WHAT IS BEING ASKED: Copy out the lines character for character, from the first line of the records through the line containing "Click the browser", with both of those lines included.

RECORDS TO USE:
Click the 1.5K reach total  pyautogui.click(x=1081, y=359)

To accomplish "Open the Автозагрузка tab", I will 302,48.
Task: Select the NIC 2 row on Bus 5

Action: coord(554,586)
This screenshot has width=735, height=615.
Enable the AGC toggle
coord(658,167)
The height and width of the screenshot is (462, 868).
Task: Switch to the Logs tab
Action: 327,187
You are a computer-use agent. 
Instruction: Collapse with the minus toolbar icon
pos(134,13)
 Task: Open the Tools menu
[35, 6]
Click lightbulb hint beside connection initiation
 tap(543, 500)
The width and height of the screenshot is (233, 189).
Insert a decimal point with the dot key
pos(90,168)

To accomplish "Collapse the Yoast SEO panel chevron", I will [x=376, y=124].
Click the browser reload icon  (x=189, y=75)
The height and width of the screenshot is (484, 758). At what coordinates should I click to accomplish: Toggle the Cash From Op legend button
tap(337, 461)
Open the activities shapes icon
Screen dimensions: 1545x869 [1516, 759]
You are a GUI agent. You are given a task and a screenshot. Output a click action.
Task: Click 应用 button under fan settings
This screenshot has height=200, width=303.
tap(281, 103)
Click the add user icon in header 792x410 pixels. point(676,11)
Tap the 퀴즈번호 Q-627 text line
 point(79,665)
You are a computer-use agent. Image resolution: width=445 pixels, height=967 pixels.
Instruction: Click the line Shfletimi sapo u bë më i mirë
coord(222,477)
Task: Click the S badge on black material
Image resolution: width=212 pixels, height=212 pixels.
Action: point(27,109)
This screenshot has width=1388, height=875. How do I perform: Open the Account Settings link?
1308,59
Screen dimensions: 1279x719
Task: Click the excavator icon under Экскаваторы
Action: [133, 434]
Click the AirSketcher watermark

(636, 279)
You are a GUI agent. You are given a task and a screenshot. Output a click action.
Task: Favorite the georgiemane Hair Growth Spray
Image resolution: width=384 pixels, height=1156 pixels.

ANSWER TO THE PROBLEM:
Click the 1.5K reach total  pyautogui.click(x=1081, y=359)

To accomplish "Open the Автозагрузка tab", I will 302,48.
Task: Select the NIC 2 row on Bus 5

Action: coord(554,586)
This screenshot has width=735, height=615.
Enable the AGC toggle
coord(658,167)
The height and width of the screenshot is (462, 868).
Task: Switch to the Logs tab
Action: 327,187
You are a computer-use agent. 
Instruction: Collapse with the minus toolbar icon
pos(134,13)
 Task: Open the Tools menu
[35, 6]
Click lightbulb hint beside connection initiation
 tap(543, 500)
The width and height of the screenshot is (233, 189).
Insert a decimal point with the dot key
pos(90,168)

To accomplish "Collapse the Yoast SEO panel chevron", I will [x=376, y=124].
Click the browser reload icon  (x=189, y=75)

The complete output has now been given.